INTERVIEW: Jeremy Renner loves his "free pass to wear a porno mustache"
Jeremy Renner stars in the new real-life drama Kill the Messenger. We sat down with Renner to find out what it was like to play Gary Webb, a tragic yet brave journalist who exposed the CIA for creating the crack cocaine epidemic in the 1990s. We were shocked by some of things he had to say.
Kill the Messenger is the true story about a small-time journalist, Gary Webb (Jeremy Renner), who accidentally uncovered a secret plot by the CIA to arm Contra rebels in Nicaragua by importing cocaine into California, thereby creating the crack epidemic of the 1990s.
Webb's story is a tragic one, ending with his death in 2004. Though his death was ruled a suicide, we were puzzled to discover Webb's cause of death was from two gunshots to the head. Yes, two. We had to ask Renner how that was even possible and did he think Webb's death was the result of something more sinister. He gave us a very cryptic answer.
"It's a very touchy subject for the filmmakers because it becomes very heavy-handed filmmaking, so that's why we exposed it the way we did. We bookended the movie with the morgue shot and if you know anything about guns, which I do, well… I don't really want to get into that, because I want people to walk away with their own opinions and not mine."
So, we asked Renner if we could read between the lines and interpret his answer to mean he believes the CIA had something to do with Webb's death. He chuckled and said, "Read it as you like. I mean, I can have a real conversation with people in private, but I'm not screaming out to the world anything political. You can read between the lines all you want. I don't think you'd be wrong."
Whoa. That's pretty shocking. Renner then said he understands how Webb's death could dominate audience members' conversations and thoughts, but told us, "I don't want that to be the ultimate takeaway from the movie. That's why we tried to go a little bit more subtle with the filmmaking."
We half-jokingly asked Renner if he's worried that the CIA might want to retaliate against him after they see the film, or at the very least, flag him to be audited by the IRS. He laughed again, saying, "I think they have more important things to do. I don't have a guilty conscience. The IRS can come after me all they want."
Kill the Messenger has a 1970s feel to the filmmaking, in that it-s very character-driven and emotionally taut. Renner claims that his desire to play Gary Webb was personal to him for a couple of reasons. "Being a new husband, a new father — I kind of wanted to explore that. It's also personal to me because some of my favorite movies are from the '70s. I like everyday journeymen who are put into extraordinary circumstances, like Gary Webb."

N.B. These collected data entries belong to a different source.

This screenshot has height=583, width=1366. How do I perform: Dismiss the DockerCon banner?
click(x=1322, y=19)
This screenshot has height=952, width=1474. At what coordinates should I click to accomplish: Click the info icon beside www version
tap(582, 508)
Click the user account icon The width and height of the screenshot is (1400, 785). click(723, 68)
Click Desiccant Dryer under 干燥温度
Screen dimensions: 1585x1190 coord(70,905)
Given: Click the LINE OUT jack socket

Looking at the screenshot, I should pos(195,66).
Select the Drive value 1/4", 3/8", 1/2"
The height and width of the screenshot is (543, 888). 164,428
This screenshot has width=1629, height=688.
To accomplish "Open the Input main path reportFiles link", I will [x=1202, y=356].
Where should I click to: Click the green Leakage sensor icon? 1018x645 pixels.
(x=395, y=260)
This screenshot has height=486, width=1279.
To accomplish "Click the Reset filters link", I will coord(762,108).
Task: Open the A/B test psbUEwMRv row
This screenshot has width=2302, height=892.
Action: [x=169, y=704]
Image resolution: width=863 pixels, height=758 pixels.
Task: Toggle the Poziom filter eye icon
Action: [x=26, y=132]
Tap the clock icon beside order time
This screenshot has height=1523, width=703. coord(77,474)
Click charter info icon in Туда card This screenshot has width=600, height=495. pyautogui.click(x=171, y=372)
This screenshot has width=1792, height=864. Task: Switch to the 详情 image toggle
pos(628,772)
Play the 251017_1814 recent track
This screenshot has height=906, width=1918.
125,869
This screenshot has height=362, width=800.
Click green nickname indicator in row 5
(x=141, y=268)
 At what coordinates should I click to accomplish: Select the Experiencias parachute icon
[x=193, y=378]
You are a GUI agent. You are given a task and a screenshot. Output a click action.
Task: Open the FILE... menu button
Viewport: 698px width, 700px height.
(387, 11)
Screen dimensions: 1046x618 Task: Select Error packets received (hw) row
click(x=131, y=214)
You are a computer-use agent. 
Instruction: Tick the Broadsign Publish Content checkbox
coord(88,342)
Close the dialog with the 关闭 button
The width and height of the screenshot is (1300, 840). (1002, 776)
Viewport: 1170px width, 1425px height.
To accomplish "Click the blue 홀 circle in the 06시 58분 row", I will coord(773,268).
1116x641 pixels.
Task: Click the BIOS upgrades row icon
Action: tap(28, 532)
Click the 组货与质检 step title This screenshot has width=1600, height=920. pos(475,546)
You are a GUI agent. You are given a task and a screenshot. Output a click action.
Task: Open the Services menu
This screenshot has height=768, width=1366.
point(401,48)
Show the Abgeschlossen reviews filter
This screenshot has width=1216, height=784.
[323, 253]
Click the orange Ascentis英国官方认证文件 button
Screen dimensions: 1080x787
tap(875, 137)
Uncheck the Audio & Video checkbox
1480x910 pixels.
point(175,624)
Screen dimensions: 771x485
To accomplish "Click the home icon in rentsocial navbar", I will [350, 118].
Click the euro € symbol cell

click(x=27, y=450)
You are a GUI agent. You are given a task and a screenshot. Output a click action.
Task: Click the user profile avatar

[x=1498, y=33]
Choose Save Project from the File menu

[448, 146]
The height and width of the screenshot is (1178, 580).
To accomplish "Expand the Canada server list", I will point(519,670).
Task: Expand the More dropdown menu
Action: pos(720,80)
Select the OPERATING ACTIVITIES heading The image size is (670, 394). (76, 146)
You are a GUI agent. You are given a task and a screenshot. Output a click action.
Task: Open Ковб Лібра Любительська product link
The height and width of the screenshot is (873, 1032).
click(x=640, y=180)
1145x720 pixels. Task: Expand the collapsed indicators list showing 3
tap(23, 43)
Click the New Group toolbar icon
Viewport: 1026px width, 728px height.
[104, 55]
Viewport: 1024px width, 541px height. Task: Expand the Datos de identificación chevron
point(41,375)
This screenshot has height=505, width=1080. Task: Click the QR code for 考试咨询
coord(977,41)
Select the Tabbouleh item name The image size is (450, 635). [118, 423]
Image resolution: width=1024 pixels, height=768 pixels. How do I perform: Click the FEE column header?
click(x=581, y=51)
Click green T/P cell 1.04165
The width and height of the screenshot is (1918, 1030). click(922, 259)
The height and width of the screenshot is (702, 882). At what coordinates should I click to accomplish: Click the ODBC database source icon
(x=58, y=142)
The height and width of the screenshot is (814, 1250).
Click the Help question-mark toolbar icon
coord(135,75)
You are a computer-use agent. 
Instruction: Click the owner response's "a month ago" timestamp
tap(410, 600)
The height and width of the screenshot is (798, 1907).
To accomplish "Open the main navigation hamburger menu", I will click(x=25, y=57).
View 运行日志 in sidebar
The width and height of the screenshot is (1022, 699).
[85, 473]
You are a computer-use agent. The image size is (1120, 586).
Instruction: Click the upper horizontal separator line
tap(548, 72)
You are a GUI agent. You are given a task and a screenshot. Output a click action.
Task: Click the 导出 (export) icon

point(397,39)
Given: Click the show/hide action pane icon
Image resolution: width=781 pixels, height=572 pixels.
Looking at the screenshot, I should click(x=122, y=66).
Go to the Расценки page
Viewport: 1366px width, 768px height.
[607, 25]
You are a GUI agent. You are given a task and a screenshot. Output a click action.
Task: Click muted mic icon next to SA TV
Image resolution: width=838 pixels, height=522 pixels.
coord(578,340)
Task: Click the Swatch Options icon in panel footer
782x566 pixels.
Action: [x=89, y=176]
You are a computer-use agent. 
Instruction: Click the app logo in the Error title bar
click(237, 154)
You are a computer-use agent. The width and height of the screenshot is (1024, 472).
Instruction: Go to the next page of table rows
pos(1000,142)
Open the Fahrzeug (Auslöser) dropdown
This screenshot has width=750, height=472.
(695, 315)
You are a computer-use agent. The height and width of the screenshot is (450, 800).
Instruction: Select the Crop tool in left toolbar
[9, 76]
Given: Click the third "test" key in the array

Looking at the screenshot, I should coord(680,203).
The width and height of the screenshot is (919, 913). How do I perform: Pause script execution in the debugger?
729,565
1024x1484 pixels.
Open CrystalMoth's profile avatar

There's a powerful, emotionally charged scene in the film where Gary Webb has to confess to his son Ian (Lucas Hedges) that he cheated on his wife with a coworker. We asked Renner what it was like to film such a difficult scene. He claims it was fun.
"I know that's a weird word, because it was heartbreaking and not an easy scene for Lucas. He's an amazing little actor."
We asked Renner if he's ever had to confess something that he wasn't proud of. "Sure, absolutely. A lot of things that happened in the movie were happening in my real life that I don't want to get into. Let's just say sometimes, life imitates art and vice-versa." Wow, another shocker.
We were curious what he thought about acquiring Gary Webb's look in the movie, with longish hair and a bushy mustache. "Oh, that's the fun part of the job! You get a free pass to wear a porno mustache." His 'stache was real, by the way.
Being such a big fan of Kathryn Bigelow, director of The Hurt Locker, which won Best Picture in 2010, we had to ask what she was like. Renner gushed.
"She's amazing, badass. She's a painter, more than a filmmaker. She's a wonderful observer, very visual. Very smart and she's a supermodel — she's gorgeous." We agree, though Renner has been pretty open about the difficulty of making that particular film in Jordan's unforgiving 125-degree heat.
"The heat was a real small part of the process. It was difficult, don't get me wrong. Physically, I could do [a movie like that] again, but not emotionally or spiritually as a man."
We get it, but playing Gary Webb is pretty intense as well.
Kill the Messenger opens in limited release on Oct. 10.